'Go, Devora. Open the door for our visitor,' he said, addressing his sixteen-year-old daughter.
She was not surprised, for each year at Passover her father had not so subtly knocked under the table and instructed her youngest brother to open the door and welcome the Prophet Elijah. Of course, there had never been anyone there, though her father said that Elijah's spirit entered.
Not so this time.
Standing at the door in the darkness was a robed stranger, a tall man whose handsome face spoke of unbearable weariness. Slightly behind him stood a second man whose appearance and bearing cast him in the role of manservant.
'Welcome to our home,' Meyer said, beckoning the strangers to the table and thinking that Rose would have to set yet another place. 'It may not be much, but it is one of the best in Mea Shearim.'
Gesturing first to his manservant in such a manner that it was apparent he would remain outside, the Stranger entered Meyer's house. He did not remove his robe, nor did he look into the eyes of his host.
'Will you pray with us over the wine?' Meyer asked, thinking that he must remember later to have Devora take food and wine outside to the manservant.
The man sat but did not speak, neither did he eat or drink, even after the prayers were done. He was dark and swarthy, but did not seem to be of Jerusalem.
'What road have you travelled, Stranger?' Meyer asked, wondering if the man had been sent to observe the blood rites of which the Jews were accused. If so, he would leave disappointed.
'I travel the Road of Humanitatis,' the man said.
Those were all the words he spoke.
When the meal was over, there was one more tradition to be observed before the final song could be sung. Earlier, Devora — the oldest and the youngest had hidden a piece of unleavened bread known as the Afikomen . Now she was sent to retrieve it.
'Let our daughter also take food and wine to the man who is outside in the moonlight,' Meyer said to Rose. 'She will be rewarded for returning the Afikomen to the table,' Meyer explained to his guests, 'for without it the Seder cannot be completed. It will not take long for her to find it. Rose and I watched her hide it in the garden.'
After a few moments, when Devora had not returned, the Stranger stood as if to leave. Meyer bade him Godspeed and glanced at the family of Hamid el Faisir, wishing they too would depart. Despite his best efforts it had been a strained night; he wanted it to be over.
When their daughter still did not return with the Afikomen , which fairly translated meant Aftermath, Rose said, 'I am worried about our daughter. It is that time of the month for her. She should not be outside alone and in the dark for so long.'
Meyer excused himself and went to find Devora.
He found her in the small arbour which stood permanently in the garden, ready to be decorated each autumn in thanks for God's bounty. She held the Afikomen in her hand. Silently, she gave it to her father.
Silently, he took it.
'We have been waiting for you,' Meyer said. 'All but the Stranger, who came out of the night and has returned to it.'
'I have been with him,' Devora responded. 'And I have fed his manservant.'
Devora, daughter of Rose and of Meyer ben Joseph, never spoke again of the two men or even of the child of the manservant, conceived that Passover during her time of bleeding and growing in her womb. More and more, she became morose. Each time she passed a mirror, it was spotted with droplets of blood and she was shamed before her father, the remaining man of her family. Soon she ceased to be obedient to him or to any man. As if she wished to die in childbirth, she baked challahs and deliberately neglected to take from the dough and give what she had taken to a priest in tithing.

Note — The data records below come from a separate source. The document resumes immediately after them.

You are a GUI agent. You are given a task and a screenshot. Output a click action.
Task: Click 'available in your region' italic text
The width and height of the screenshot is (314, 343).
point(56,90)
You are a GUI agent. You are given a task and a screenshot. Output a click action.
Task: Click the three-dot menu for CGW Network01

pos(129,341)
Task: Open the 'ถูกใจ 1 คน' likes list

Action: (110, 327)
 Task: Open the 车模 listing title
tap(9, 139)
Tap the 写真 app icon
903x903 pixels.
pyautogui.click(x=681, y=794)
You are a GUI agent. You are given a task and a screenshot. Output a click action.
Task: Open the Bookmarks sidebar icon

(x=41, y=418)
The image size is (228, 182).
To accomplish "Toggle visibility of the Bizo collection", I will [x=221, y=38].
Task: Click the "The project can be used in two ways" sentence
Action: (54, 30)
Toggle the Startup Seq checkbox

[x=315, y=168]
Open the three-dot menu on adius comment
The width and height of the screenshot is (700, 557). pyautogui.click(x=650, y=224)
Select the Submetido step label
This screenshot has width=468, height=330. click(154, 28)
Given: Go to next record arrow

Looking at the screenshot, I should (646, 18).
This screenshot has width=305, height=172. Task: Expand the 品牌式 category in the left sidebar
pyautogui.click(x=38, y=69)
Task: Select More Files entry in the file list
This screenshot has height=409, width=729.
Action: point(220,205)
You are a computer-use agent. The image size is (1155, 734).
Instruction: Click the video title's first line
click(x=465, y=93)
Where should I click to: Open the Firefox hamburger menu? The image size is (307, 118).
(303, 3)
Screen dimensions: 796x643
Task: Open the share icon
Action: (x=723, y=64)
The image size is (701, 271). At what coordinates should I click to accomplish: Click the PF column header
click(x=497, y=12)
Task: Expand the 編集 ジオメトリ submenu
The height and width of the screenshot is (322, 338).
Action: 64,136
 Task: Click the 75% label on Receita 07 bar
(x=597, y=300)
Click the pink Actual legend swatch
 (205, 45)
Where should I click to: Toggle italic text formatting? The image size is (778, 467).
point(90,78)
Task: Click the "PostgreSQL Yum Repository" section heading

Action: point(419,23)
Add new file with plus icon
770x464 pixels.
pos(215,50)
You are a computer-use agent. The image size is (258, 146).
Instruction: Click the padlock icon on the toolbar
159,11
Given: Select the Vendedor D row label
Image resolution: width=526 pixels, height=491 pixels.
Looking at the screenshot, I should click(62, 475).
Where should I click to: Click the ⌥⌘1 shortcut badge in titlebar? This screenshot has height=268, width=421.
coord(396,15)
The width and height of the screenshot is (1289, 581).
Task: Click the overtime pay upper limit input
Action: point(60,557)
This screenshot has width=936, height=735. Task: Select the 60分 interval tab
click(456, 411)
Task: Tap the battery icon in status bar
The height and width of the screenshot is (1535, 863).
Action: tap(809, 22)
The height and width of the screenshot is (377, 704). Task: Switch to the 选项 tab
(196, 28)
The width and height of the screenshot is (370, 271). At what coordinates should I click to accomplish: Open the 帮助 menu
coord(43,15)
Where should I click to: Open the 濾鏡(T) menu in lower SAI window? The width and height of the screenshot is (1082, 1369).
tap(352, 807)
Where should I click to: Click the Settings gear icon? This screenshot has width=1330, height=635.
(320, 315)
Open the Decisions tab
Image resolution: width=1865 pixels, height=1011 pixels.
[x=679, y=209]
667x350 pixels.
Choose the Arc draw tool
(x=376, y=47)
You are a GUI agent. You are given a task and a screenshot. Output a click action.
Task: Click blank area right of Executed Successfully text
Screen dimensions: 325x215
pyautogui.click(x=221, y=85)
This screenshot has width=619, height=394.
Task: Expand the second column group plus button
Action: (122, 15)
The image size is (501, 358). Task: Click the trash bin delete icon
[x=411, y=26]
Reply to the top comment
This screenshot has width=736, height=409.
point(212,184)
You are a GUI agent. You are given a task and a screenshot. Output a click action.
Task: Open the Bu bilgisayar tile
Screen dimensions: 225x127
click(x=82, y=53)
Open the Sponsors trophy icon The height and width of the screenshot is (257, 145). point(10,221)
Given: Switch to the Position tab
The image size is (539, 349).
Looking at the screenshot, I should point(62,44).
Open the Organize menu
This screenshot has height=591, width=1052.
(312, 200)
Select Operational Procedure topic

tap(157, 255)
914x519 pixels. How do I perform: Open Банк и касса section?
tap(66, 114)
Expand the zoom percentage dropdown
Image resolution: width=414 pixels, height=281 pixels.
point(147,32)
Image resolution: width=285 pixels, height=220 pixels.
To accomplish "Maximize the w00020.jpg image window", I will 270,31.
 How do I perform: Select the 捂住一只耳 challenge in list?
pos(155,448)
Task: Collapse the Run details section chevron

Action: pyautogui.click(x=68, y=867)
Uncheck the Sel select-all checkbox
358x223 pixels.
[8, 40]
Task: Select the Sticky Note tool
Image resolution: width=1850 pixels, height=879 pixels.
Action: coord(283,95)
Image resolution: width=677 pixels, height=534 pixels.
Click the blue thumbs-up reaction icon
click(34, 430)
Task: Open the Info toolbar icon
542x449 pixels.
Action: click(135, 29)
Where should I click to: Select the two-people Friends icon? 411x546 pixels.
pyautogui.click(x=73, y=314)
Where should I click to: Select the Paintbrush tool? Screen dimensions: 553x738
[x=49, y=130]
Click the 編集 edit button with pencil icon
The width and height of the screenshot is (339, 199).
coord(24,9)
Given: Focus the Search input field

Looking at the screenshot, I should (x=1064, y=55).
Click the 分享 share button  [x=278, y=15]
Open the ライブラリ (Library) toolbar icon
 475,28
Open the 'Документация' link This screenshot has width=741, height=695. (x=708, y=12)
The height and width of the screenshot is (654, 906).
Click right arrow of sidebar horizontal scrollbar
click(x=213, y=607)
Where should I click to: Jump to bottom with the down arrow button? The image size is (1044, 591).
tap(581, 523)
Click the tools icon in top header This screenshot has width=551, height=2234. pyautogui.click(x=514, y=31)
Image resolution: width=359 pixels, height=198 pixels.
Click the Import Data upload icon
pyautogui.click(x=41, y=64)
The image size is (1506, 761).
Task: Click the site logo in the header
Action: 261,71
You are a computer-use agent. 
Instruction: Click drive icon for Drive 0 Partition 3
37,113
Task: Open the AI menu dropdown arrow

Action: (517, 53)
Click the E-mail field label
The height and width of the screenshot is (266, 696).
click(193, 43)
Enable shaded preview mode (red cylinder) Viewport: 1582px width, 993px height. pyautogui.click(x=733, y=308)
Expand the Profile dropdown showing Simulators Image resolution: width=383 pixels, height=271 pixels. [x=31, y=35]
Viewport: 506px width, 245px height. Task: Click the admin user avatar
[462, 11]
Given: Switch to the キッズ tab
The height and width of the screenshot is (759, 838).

Meyer did not like his daughter's behaviours but he accepted them as part of the changes wrought by childbearing, a process he did not pretend to understand. Rose was more frightened than angered. Though it was the word of God and of Allah that Their followers go forth and multiply, it was also His word that no child be conceived during niddah menstruation and for good reason.
She feared for the life of her daughter and trembled for her daughter's child, lest that child — conceived in blood — be claimed by the demon queen, Lilith.
The child, a girl, grew strong inside the womb of her mother, Devora. Like all embryos growing into the fullness of their heritage, this one saw the history of her people by the light of a candle which burned in the womb, a white glow which allowed her to see the beginning and the end of the universe.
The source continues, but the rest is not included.